Sommige inwoners vonden dat we het goed hadden gedaan, anderen waren boos. We kregen vragen van mensen van wie de computer het niet meer deed en of dat door het datalek kwam. Iemand kwam voor een grote groep bewoners nieuwe paspoorten aanvragen. Eenzelfde brief kan op heel veel manieren gelezen worden, zo blijkt. Wat echt heel vervelend was, voor ons maar met name voor de inwoners waar het om ging, was dat er ook brieven waren geadresseerd aan mensen die overleden waren. Die gegevens hadden in het bestand gestaan, omdat ook historische data waren gebruikt. We hadden de drukker nadrukkelijk verteld dat hij een vinkje moest aanzetten bij deze adressen, zodat de brief geadresseerd werd aan de nabestaanden. Ook zij moesten op de hoogte worden gebracht, want identiteitsfraude met gegevens van overledenen komt voor.
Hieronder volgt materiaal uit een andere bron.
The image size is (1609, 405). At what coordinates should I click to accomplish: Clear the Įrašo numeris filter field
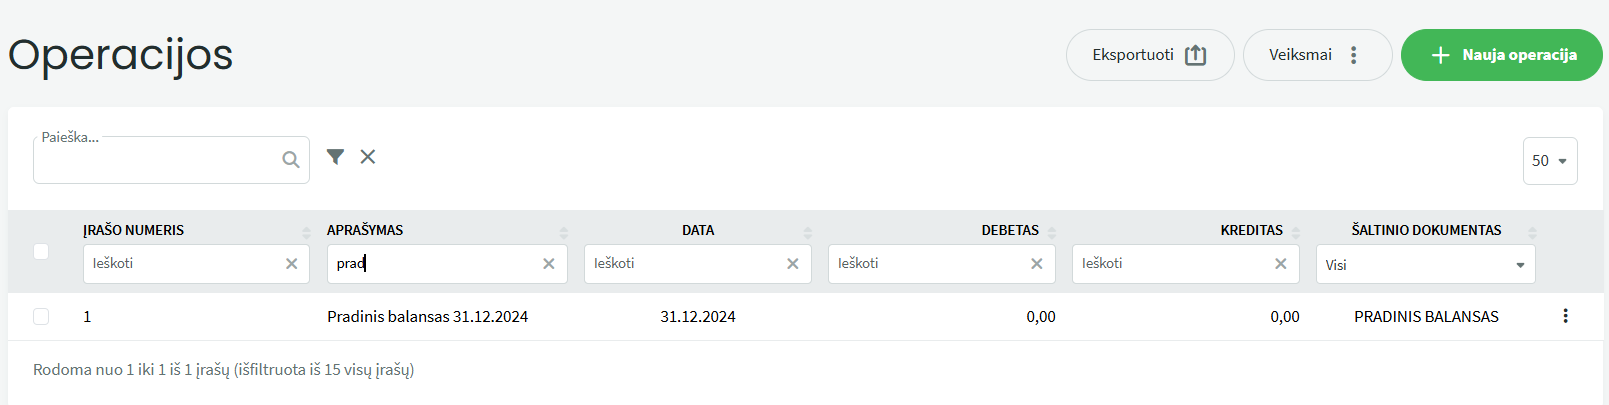(x=292, y=264)
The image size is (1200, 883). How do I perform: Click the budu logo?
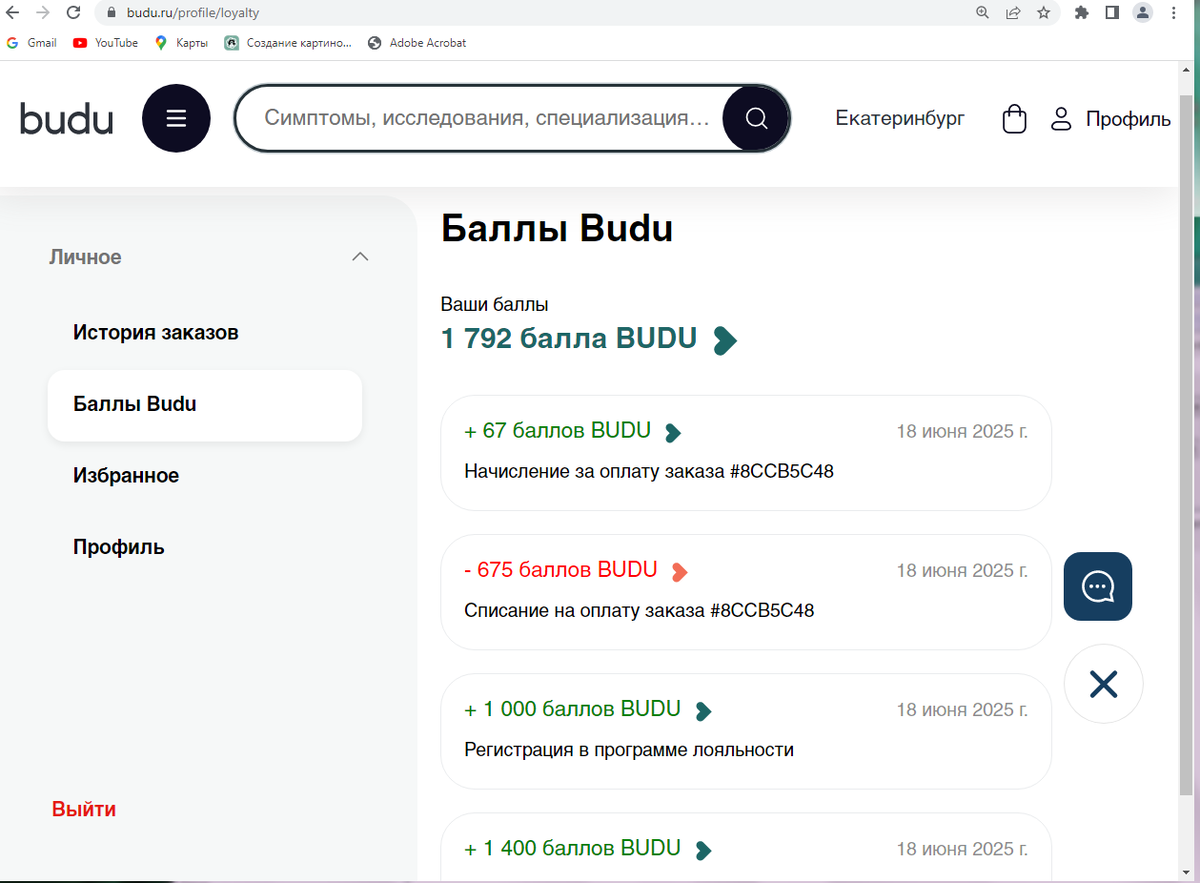(66, 117)
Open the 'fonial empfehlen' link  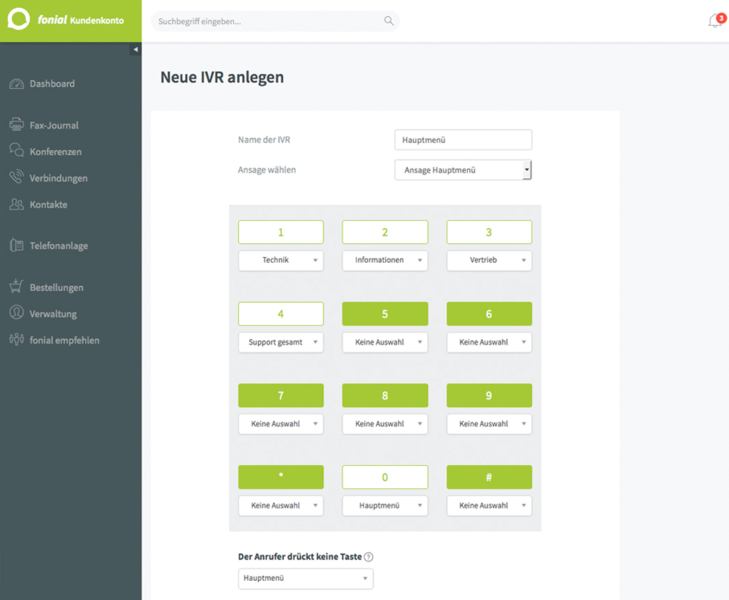[64, 340]
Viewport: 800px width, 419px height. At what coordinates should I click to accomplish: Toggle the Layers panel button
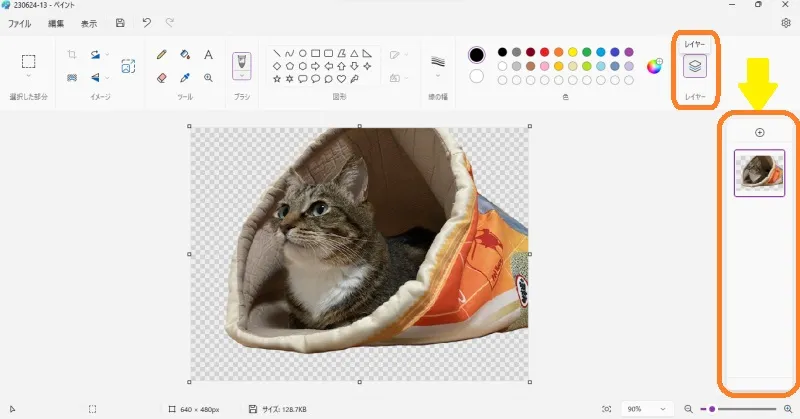(694, 65)
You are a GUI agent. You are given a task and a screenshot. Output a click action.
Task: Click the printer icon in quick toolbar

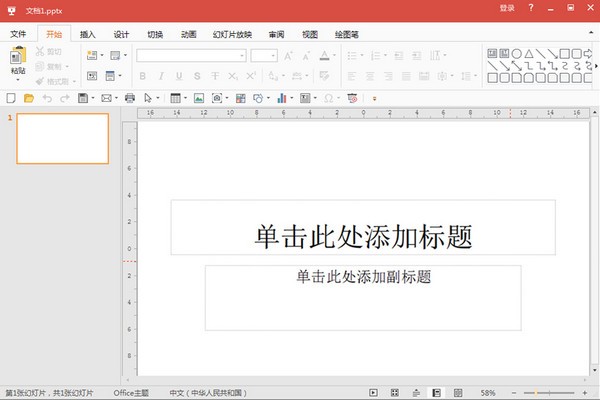point(129,98)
De drukker was echter vergeten dat vinkje aan te zetten. Veel boze reacties gingen hier over. Het leidde ook tot vragen in de raad. We hebben een nieuwe brief gestuurd aan deze groep, ondertekend door de burgemeester en met onze excuses.
Sinds het incident is er extra aandacht voor informatiebeveiliging, ook vanuit de gemeenteraad. Een raadslid is zeer betrokken bij het onderwerp. Ze vroeg een interpellatiedebat aan en diende een motie in voor meer aandacht voor informatieveiligheid. Deze werd breed gedragen. De eisen aan gemeenten op het gebied van informatieveiligheid en privacy zijn hoog, daarvoor maken we de komende jaren geld vrij in onze begroting. We onderzoeken hoe we de rol van functionaris gegevensbescherming eventueel samen met andere gemeenten kunnen invullen. Het helpt ons zeker dat de gemeenteraad dit onderwerp belangrijk vindt. In die zin zet een incident iedereen op scherp.

Crisismanagement
Er wordt vaak gedacht dat crisismanagement gaat over een grote brand of ongeluk, maar hiervoor geldt het ook. We hebben de bestaande crisisstructuur gebruikt, met een kernteam dat enkele keren per dag bij elkaar kwam en snelle beslissingen nam. De hiërarchie was duidelijk, iedereen had zijn rol en naar iedereen werd geluisterd. We doen al jaren crisis- en rampenoefeningen en dit is de eerste keer dat we het zo lang en intensief hebben toegepast. In de praktijk blijkt het anders dan de theorie. Je neemt beslissingen op grond van onvolledige informatie en er er zijn onvoorziene omstandigheden waar je snel op moet reageren.
Zouden we het weer op deze manier aanpakken? Ja. Het besluit om 21.000 inwoners in te lichten heeft ons veel tijd gekost, maar het hoort bij onze rol en verantwoordelijkheid als overheid om mensen goed in te lichten. Het punt is: je weet nooit of je het goed doet. Dan is het belangrijk dat je werkt volgens je eigen principes. En dat je het proces zorgvuldig doorloopt, met een doordacht communicatie-advies en goedkeuring van het college. Tot nog toe is niet bekend dat er schade is, er zijn geen gevallen van identiteitsfraude die te herleiden zijn tot de zoekgeraakte laptop. Maar je weet dat nooit zeker. Wij hebben onze communicatie over dit datalek in ieder geval zorgvuldig gedaan.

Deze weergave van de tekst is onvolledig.